Незнакомец

22
18
20
22
24
26
28
30

– Ни одного. То ли люди стали добрее в преддверии праздников, то ли они попрятались, – и сама улыбаюсь, окончательно убедившись, что брат не планирует шумно ругаться, и, припав щекой к его плечу, делюсь. – Зато мы нашли семью моего незнакомца. У него, кстати, даже имя есть – Глеб.

– Глеб, – повторяет задумчиво, укрывая меня от ветра своей огромной ручищей, и, на мгновение сжав в объятьях покрепче, обнажает белые ровные зубы. – Не бомж, значит.

– Не бомж. И никакой он не вор. Так что зря ты на него нападал.

– Да разве я нападал, Сань? Ты просто меня врасплох застала. И потом, я ему вещи свои одолжил, сойдёт за извинения?

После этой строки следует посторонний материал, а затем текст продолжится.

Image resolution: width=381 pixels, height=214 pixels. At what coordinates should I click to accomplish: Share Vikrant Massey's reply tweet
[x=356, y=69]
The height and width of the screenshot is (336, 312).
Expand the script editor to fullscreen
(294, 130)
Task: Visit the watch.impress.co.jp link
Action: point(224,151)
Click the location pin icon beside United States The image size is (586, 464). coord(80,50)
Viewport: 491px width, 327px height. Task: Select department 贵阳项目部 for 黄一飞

– Сойдёт, – смеюсь, не рискуя напоминать, что сама же их своровала, и вздрагиваю от очередного выстрела пиротехники. – Уехал вчера в твоей ужасной оранжевой куртке. Надеюсь, ты не сильно расстроишься, если больше не сможешь её надеть? – Ваня головой мотает, а я губу закусываю, ведь повода набирать незнакомца нет. Как и права нет влезать в его устоявшуюся жизнь, только лишь потому, что той ночью мне было так уютно в его объятиях. И в кино я лет двести уже не была…

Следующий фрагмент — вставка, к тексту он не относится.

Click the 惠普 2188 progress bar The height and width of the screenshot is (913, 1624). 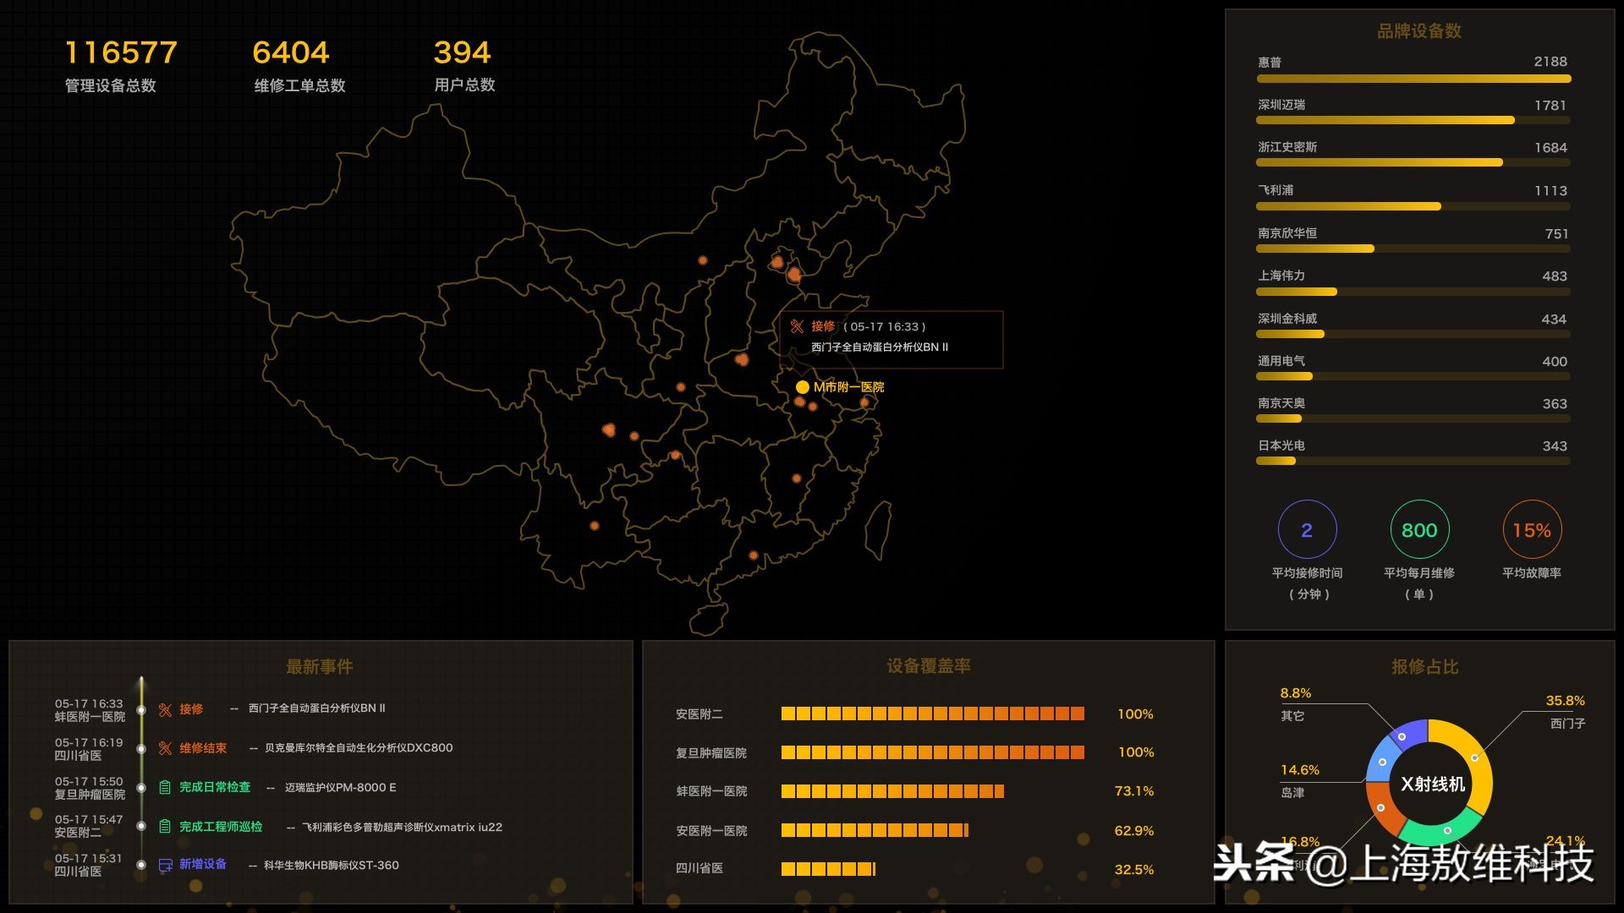[1413, 77]
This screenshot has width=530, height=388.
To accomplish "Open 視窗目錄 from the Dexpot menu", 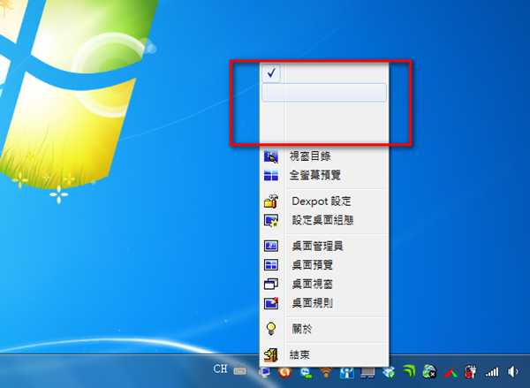I will [x=309, y=156].
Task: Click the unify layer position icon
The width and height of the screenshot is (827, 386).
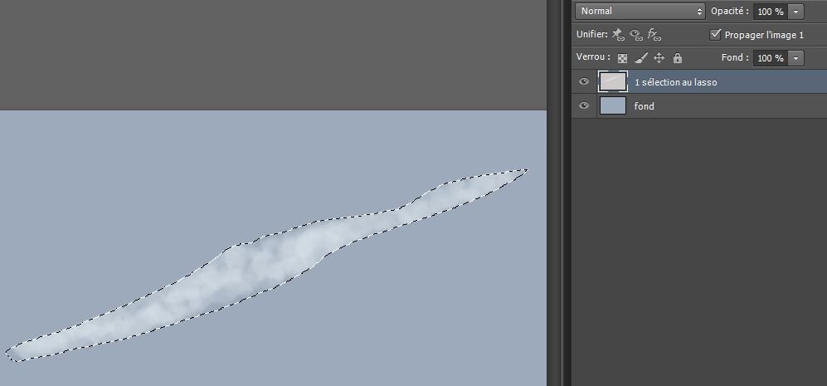Action: pyautogui.click(x=616, y=35)

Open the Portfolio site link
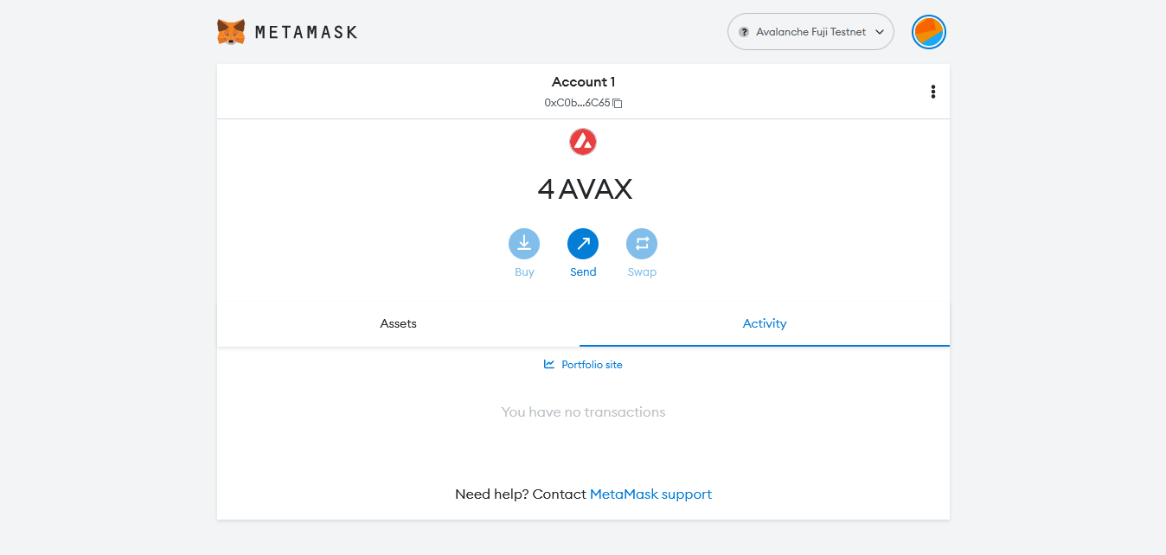pos(592,365)
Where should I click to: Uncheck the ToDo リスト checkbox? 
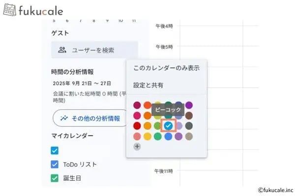pos(55,164)
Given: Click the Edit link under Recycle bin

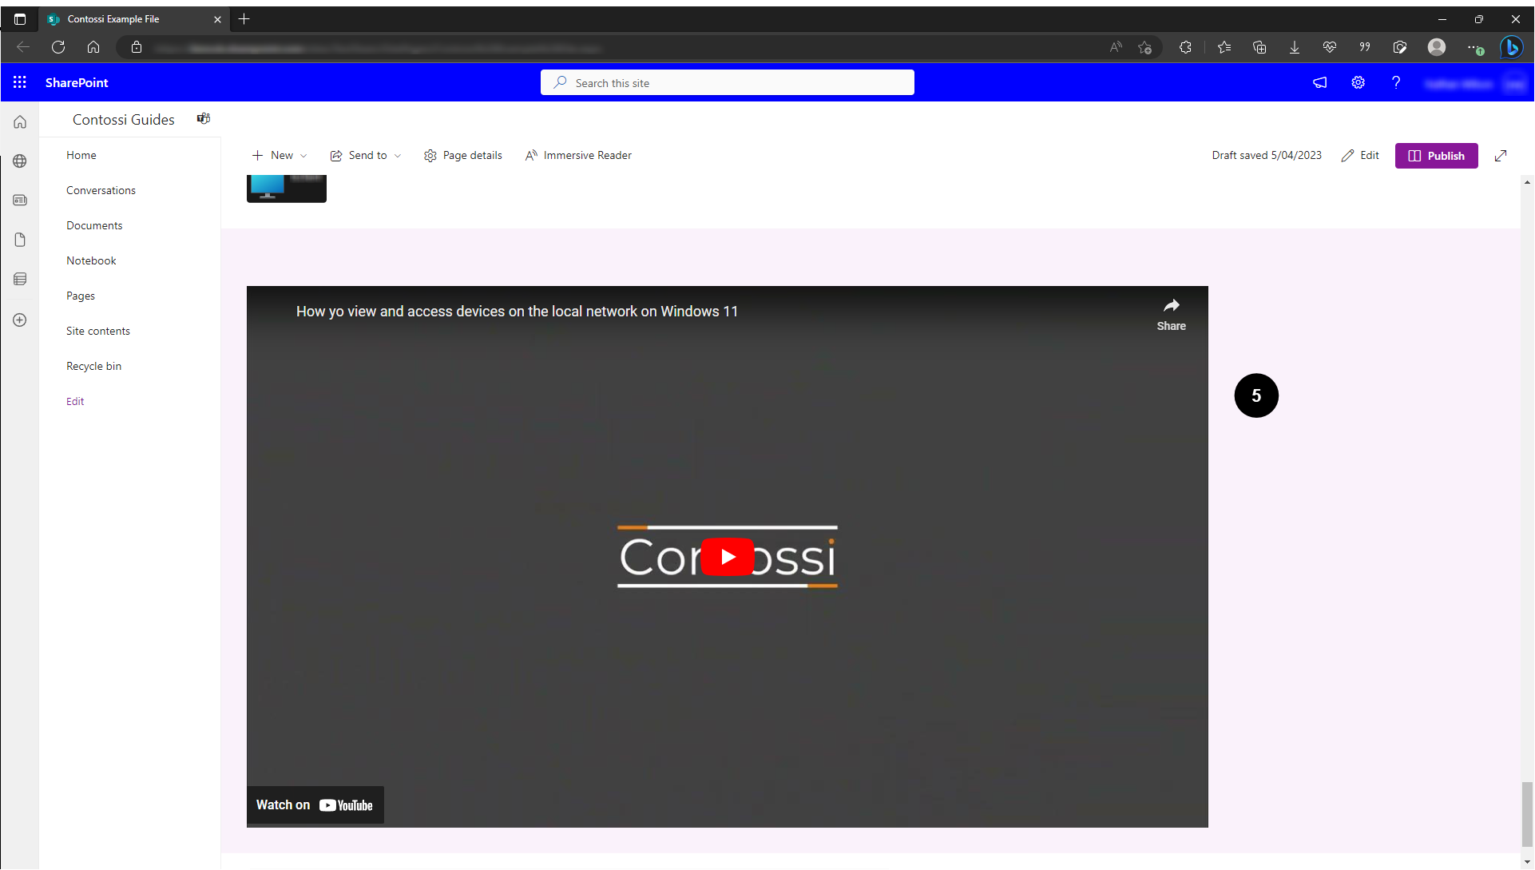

Господи, в кого превращаюсь? Замолкаю, позабыв о салюте, что мерцает в небесной выси, не думая больше о семье, что суетится, накрывая праздничный стол, не отвлекаясь на разглядывание   соседей, откупоривших очередную бутылку игристого и под радостный смех разливающих его по фужерам. Даже о Ване не думаю, который подкуривает очередную сигарету и, затянувшись, возвращает меня на Землю:

– Ошалел, наверно, от счастья?

– Наверное, – соглашаюсь, а на душе кошки скребут. Ведь вру – счастье его было с привкусом горечи от совершённого накануне предательства. – Вань, поговорим сейчас, пока в дом не вошли? Родители наверняка расспрашивать начнут. Мама на меня весь вечер косится…

– Подозревает? – я киваю, а он медленно выдыхает дым. – Чёрт! Но ты же не проболталась?

– Раз сижу здесь, значит, нет. Да и стыдно… Рассорила я вас. Или вы…

– Нет, – сказал как отрезал. И плечи напряглись, и черты лица заострились, и даже этот салют как-то разом стих. Мигнул над головами, и словно не было его вовсе…

– Ты себя не вини, ладно, Саш? Я тебя знаю, до пенсии будешь на меня так смотреть, словно убила кого.

А по-моему, поступила я куда хуже – убей, он бы вспоминал Мишу с теплотой, с благодарностью за те годы, что они назывались друзьями. А так лишь злость во взгляде и вытянутые в тонкую линию губы.

– Миша знал, на что идёт. Думаешь, я не видел, как ты на него смотрела? – удивляет  своим вопросом и, сильнее сжав моё плечо, глаза закатывает. – Саш, ты же с детства такая, врать совсем не умеешь. Краснеешь, как помидор.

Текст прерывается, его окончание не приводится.